Serving as a TOP Olympics sponsor (through 2020) has been good for GE. Reuters reported Monday that the company has made an extra $1 billion in sales because of its involvement in the event since 2005, and has sold about $100 million in "lights, power supplies and medical devices" just at the London 2012 Games.
"At the time when Beijing went for the Olympics, they invested a lot. There was just a lot more to be built and developed," Comstock commented to Reuters. "London has a much more measured approach in terms of infrastructure, but we certainly are happy that we participated."
The brand is already looking ahead to the 2016 Summer Olympic Games in Brazil with a different interactive project, one that explains its brand mission while aiming to inspire a city.

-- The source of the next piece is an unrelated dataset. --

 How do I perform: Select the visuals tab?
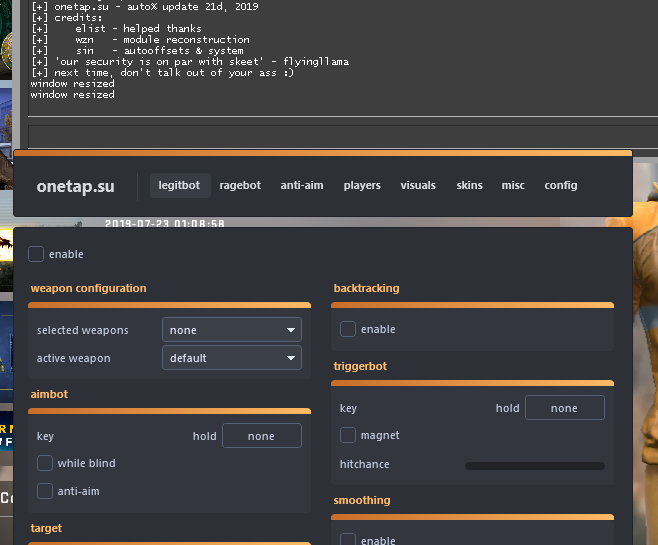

While the next Summer Games will be in Rio de Janeiro, GE has launched a social campaign with colorful billboards painted on Sao Paulo buildings — the first public art permitted in five years since a law in 2007 banned outdoor advertising as visual pollution. The public/private partnership recalls GE's old tagline, "We bring good things to life."

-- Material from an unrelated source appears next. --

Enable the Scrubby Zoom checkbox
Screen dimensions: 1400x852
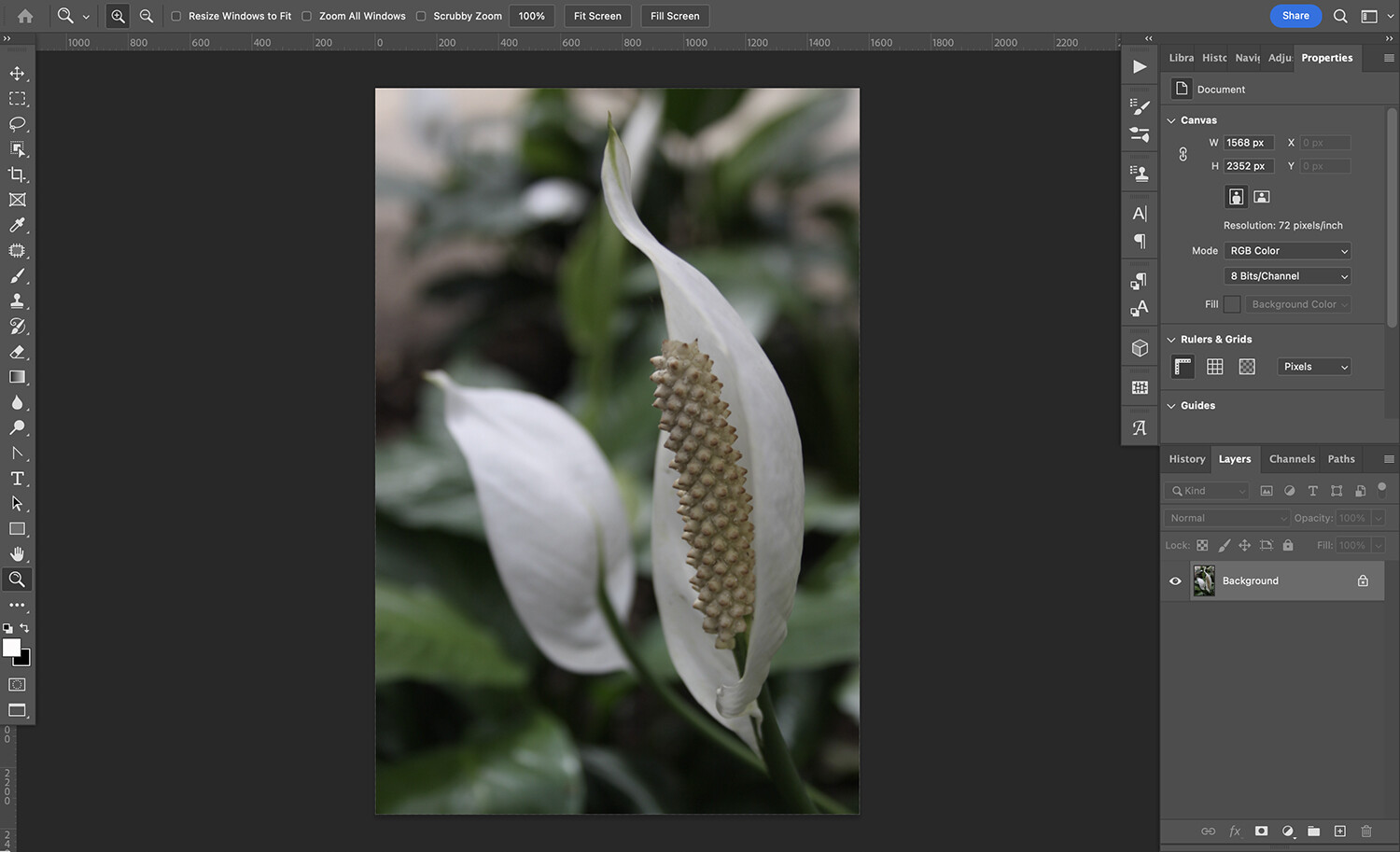coord(421,16)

The first three GE Gallery murals, each close to 120 feet high, appeared last week with a mysterious space left blank at the bottom – before the GE logo duly appeared. The panels by local street artists (see videos below) represent GE’s commitment to energy, health and transportation.
"The city has improved a lot because there was a lot of visual pollution before the law," said Marcello Serpa, partner and creative director at Sao Paulo agency Almap BBDO, to Ad Age. "But Sao Paulo is a gray city. It's not like Rio de Janeiro, the most beautiful city in the world. So we tried to use buildings as billboards on a huge scale, to give the city some color and bring art to the people, and to use it as a tool to subtly talk about GE products."
The public can now vote on GE Brazil's Facebook page (click here) on which artists should paint the next billboards, reflecting water and aviation, while in September, an augmented reality-enhanced panel on transportation will be added.
The Portuguese version of GE's global "Imagination at work" slogan, by the way, translates back into English as, "If you can imagine it, it can be done."